**PROVIDED RECORDS:**
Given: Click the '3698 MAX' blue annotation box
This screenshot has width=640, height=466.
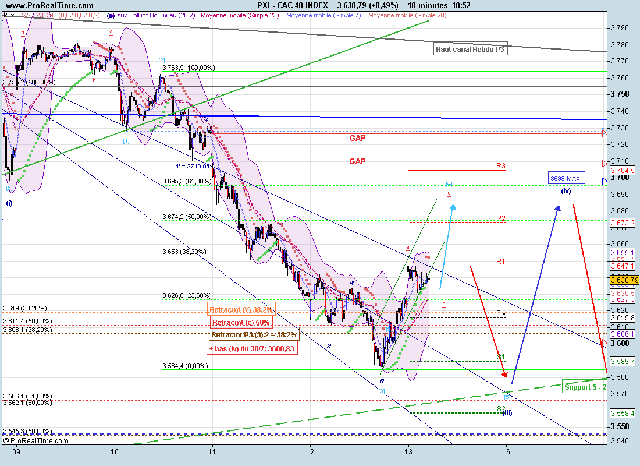Looking at the screenshot, I should [567, 178].
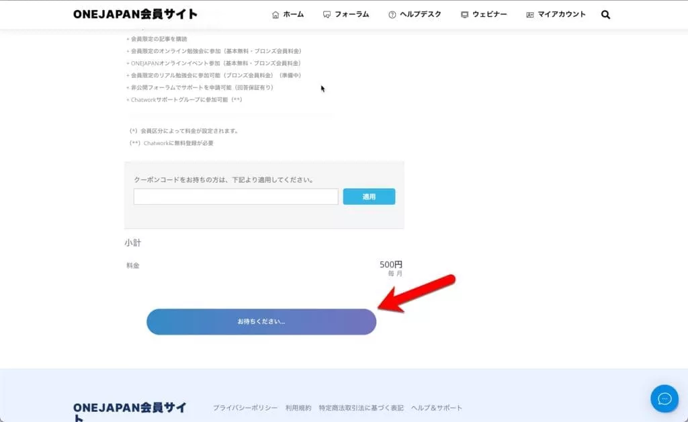Go to the ホーム menu item
688x422 pixels.
tap(294, 14)
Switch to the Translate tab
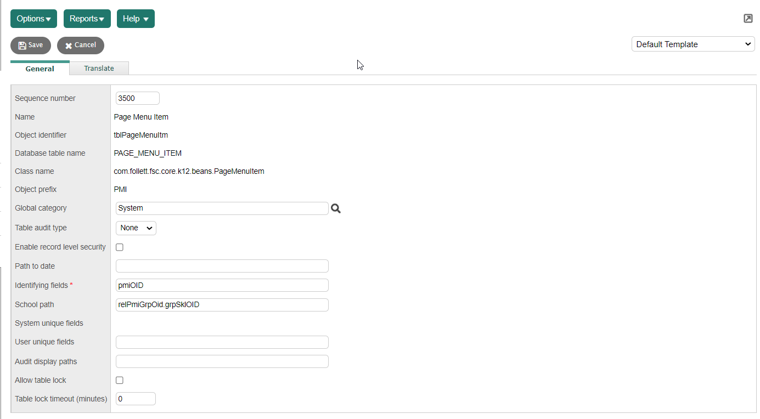Viewport: 760px width, 419px height. (99, 68)
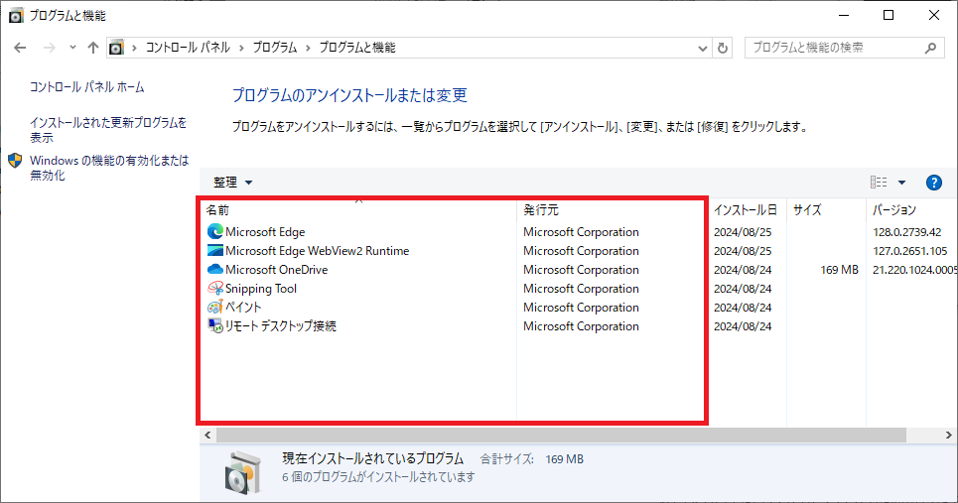958x503 pixels.
Task: Open コントロール パネル ホーム link
Action: coord(87,87)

**TASK:** Give every line above again exactly, with no pictures.

**ANSWER SECTION:**
Given: Click the '3698 MAX' blue annotation box
This screenshot has width=640, height=466.
Looking at the screenshot, I should [567, 178].
Go to the ホーム menu item
688x422 pixels.
tap(294, 14)
Switch to the Translate tab
Viewport: 760px width, 419px height. (99, 68)
958x503 pixels.
Task: Open コントロール パネル ホーム link
Action: coord(87,87)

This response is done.